BEGIN SUPPLIED MATERIAL
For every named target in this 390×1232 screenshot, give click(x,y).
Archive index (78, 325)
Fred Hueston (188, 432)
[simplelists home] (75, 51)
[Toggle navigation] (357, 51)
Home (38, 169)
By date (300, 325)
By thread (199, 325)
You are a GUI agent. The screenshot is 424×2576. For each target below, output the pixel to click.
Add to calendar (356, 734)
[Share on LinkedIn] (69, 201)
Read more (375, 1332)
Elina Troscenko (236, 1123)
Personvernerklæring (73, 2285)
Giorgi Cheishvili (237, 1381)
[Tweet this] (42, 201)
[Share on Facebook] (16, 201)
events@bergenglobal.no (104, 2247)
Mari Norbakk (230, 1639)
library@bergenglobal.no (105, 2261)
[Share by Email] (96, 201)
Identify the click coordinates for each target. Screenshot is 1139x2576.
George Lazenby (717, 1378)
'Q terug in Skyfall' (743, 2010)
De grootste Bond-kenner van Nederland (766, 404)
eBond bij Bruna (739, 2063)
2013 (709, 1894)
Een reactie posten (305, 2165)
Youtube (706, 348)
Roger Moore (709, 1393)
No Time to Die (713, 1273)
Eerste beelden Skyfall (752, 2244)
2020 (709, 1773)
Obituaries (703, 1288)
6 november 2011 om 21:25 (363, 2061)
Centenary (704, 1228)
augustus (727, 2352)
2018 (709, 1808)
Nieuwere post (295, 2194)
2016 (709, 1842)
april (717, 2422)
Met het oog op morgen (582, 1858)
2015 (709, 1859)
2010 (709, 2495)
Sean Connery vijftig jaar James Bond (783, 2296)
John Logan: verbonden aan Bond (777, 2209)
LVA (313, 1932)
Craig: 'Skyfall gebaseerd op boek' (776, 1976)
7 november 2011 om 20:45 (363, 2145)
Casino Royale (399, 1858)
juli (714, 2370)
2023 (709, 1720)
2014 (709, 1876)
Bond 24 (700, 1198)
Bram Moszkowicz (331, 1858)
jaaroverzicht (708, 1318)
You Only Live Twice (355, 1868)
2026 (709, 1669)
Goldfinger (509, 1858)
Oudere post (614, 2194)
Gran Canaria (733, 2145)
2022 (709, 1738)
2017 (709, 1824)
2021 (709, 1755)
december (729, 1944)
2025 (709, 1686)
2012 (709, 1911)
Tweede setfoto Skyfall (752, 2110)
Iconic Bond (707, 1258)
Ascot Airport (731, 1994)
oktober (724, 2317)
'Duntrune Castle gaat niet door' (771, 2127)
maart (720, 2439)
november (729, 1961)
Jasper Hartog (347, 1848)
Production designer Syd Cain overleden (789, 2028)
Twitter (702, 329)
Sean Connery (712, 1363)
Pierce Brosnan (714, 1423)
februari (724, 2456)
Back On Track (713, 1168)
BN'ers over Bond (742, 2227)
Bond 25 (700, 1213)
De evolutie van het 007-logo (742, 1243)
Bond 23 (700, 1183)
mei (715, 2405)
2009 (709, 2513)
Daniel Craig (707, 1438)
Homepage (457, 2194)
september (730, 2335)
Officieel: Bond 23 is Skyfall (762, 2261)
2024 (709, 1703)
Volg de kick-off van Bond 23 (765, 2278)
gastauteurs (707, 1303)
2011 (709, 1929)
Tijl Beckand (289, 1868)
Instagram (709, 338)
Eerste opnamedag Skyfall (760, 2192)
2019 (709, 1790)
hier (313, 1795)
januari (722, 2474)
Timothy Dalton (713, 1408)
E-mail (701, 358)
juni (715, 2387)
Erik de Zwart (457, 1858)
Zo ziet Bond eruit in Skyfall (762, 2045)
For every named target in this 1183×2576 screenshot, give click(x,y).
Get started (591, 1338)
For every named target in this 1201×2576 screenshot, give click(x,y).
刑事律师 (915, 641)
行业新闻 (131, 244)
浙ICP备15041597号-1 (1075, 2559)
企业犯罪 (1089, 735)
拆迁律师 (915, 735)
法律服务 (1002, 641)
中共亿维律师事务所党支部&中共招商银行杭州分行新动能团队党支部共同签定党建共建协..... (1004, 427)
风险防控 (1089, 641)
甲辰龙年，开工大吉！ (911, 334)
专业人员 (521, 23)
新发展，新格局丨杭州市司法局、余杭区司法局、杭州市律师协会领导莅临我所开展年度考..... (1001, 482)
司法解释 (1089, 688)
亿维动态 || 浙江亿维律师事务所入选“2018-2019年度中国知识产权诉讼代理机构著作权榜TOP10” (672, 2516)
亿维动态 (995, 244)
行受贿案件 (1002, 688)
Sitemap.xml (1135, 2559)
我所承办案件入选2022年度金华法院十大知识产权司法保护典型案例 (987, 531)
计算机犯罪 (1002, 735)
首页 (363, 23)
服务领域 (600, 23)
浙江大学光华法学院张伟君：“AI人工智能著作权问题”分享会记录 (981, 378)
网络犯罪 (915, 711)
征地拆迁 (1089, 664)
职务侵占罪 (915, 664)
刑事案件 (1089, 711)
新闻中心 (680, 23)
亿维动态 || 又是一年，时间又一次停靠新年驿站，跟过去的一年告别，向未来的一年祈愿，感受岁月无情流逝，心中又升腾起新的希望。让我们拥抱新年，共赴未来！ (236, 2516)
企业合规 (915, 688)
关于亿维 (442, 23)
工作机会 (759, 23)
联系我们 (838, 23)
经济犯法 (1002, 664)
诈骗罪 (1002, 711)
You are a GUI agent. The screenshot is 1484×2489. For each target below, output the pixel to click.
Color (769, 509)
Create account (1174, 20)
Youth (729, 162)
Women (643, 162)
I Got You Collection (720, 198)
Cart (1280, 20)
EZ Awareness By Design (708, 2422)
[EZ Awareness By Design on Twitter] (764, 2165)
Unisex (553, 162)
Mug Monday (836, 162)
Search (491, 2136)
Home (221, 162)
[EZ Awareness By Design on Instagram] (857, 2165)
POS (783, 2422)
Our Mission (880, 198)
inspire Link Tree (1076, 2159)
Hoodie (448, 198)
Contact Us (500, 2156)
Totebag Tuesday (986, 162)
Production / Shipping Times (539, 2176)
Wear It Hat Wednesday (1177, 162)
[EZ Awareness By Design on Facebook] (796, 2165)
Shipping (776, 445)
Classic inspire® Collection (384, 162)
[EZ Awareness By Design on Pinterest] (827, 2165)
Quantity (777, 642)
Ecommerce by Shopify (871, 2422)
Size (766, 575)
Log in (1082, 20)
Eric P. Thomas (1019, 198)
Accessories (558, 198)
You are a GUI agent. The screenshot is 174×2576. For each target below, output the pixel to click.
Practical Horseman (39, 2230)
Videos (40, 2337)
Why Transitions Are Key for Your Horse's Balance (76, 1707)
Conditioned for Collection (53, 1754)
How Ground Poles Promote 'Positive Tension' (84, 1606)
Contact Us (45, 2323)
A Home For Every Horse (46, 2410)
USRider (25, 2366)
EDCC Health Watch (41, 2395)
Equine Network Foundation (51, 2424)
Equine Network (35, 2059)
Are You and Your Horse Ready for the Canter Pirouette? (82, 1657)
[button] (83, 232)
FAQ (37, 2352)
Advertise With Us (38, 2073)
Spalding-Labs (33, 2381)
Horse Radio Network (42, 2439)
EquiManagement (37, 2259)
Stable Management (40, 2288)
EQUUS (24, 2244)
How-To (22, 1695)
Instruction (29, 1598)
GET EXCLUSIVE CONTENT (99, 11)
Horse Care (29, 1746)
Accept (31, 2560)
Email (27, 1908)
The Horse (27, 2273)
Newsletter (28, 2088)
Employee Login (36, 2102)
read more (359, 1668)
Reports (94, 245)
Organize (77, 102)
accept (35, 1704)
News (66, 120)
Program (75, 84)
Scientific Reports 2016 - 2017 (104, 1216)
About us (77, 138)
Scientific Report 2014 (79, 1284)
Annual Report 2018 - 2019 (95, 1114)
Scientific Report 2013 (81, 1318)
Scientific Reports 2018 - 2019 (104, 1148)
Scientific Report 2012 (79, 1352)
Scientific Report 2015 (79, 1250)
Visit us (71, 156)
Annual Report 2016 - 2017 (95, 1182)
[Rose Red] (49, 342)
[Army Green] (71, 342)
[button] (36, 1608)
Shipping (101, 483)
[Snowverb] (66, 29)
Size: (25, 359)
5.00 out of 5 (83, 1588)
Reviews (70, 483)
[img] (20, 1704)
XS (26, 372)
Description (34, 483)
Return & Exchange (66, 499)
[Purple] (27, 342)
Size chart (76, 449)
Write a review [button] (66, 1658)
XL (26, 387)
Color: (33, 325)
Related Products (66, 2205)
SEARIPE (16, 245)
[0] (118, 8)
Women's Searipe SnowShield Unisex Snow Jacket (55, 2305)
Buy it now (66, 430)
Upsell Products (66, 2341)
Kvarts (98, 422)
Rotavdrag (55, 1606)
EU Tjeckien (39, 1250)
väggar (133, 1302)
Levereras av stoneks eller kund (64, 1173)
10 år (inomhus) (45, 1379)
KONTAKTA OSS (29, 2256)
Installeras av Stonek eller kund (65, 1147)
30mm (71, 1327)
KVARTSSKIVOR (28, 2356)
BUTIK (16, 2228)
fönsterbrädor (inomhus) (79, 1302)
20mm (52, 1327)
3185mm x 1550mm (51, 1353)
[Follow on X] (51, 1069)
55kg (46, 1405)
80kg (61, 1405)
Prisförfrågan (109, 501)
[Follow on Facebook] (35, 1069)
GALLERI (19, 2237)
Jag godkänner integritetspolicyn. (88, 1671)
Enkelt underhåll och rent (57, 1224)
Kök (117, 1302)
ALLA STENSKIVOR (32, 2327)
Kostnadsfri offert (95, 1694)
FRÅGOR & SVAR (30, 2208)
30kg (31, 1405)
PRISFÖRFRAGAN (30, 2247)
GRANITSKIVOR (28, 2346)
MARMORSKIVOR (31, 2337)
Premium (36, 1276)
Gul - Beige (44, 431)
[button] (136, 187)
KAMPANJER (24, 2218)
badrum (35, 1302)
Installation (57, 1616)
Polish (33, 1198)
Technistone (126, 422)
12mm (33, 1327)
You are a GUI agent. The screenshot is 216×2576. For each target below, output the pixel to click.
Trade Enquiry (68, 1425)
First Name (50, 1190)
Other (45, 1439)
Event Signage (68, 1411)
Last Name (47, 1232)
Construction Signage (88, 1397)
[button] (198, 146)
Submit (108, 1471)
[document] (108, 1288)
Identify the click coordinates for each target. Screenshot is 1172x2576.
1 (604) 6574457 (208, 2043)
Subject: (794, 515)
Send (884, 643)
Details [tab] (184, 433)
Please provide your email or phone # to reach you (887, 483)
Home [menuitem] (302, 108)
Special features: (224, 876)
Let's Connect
END SUPPLIED MATERIAL
TASK -
Set down, exactly as they appear above, all lines from the one that has "Employee Login (36, 2102)" down to the one that has "1 (604) 6574457 (208, 2043)", including those two and no others.

OUTPUT FOR THIS EXERCISE -
Employee Login (36, 2102)
read more (359, 1668)
Reports (94, 245)
Organize (77, 102)
accept (35, 1704)
News (66, 120)
Program (75, 84)
Scientific Reports 2016 - 2017 (104, 1216)
About us (77, 138)
Scientific Report 2014 (79, 1284)
Annual Report 2018 - 2019 (95, 1114)
Scientific Report 2013 (81, 1318)
Scientific Reports 2018 - 2019 (104, 1148)
Scientific Report 2012 (79, 1352)
Scientific Report 2015 (79, 1250)
Visit us (71, 156)
Annual Report 2016 - 2017 (95, 1182)
[Rose Red] (49, 342)
[Army Green] (71, 342)
[button] (36, 1608)
Shipping (101, 483)
[Snowverb] (66, 29)
Size: (25, 359)
5.00 out of 5 (83, 1588)
Reviews (70, 483)
[img] (20, 1704)
XS (26, 372)
Description (34, 483)
Return & Exchange (66, 499)
[Purple] (27, 342)
Size chart (76, 449)
Write a review [button] (66, 1658)
XL (26, 387)
Color: (33, 325)
Related Products (66, 2205)
SEARIPE (16, 245)
[0] (118, 8)
Women's Searipe SnowShield Unisex Snow Jacket (55, 2305)
Buy it now (66, 430)
Upsell Products (66, 2341)
Kvarts (98, 422)
Rotavdrag (55, 1606)
EU Tjeckien (39, 1250)
väggar (133, 1302)
Levereras av stoneks eller kund (64, 1173)
10 år (inomhus) (45, 1379)
KONTAKTA OSS (29, 2256)
Installeras av Stonek eller kund (65, 1147)
30mm (71, 1327)
KVARTSSKIVOR (28, 2356)
BUTIK (16, 2228)
fönsterbrädor (inomhus) (79, 1302)
20mm (52, 1327)
3185mm x 1550mm (51, 1353)
[Follow on X] (51, 1069)
55kg (46, 1405)
80kg (61, 1405)
Prisförfrågan (109, 501)
[Follow on Facebook] (35, 1069)
GALLERI (19, 2237)
Jag godkänner integritetspolicyn. (88, 1671)
Enkelt underhåll och rent (57, 1224)
Kök (117, 1302)
ALLA STENSKIVOR (32, 2327)
Kostnadsfri offert (95, 1694)
FRÅGOR & SVAR (30, 2208)
30kg (31, 1405)
PRISFÖRFRAGAN (30, 2247)
GRANITSKIVOR (28, 2346)
MARMORSKIVOR (31, 2337)
Premium (36, 1276)
Gul - Beige (44, 431)
[button] (136, 187)
KAMPANJER (24, 2218)
badrum (35, 1302)
Installation (57, 1616)
Polish (33, 1198)
Technistone (126, 422)
12mm (33, 1327)
You are a GUI agent. The screenshot is 216×2576. For each target below, output the pixel to click.
Trade Enquiry (68, 1425)
First Name (50, 1190)
Other (45, 1439)
Event Signage (68, 1411)
Last Name (47, 1232)
Construction Signage (88, 1397)
[button] (198, 146)
Submit (108, 1471)
[document] (108, 1288)
Identify the click coordinates for each target. Screenshot is 1172x2576.
1 (604) 6574457 (208, 2043)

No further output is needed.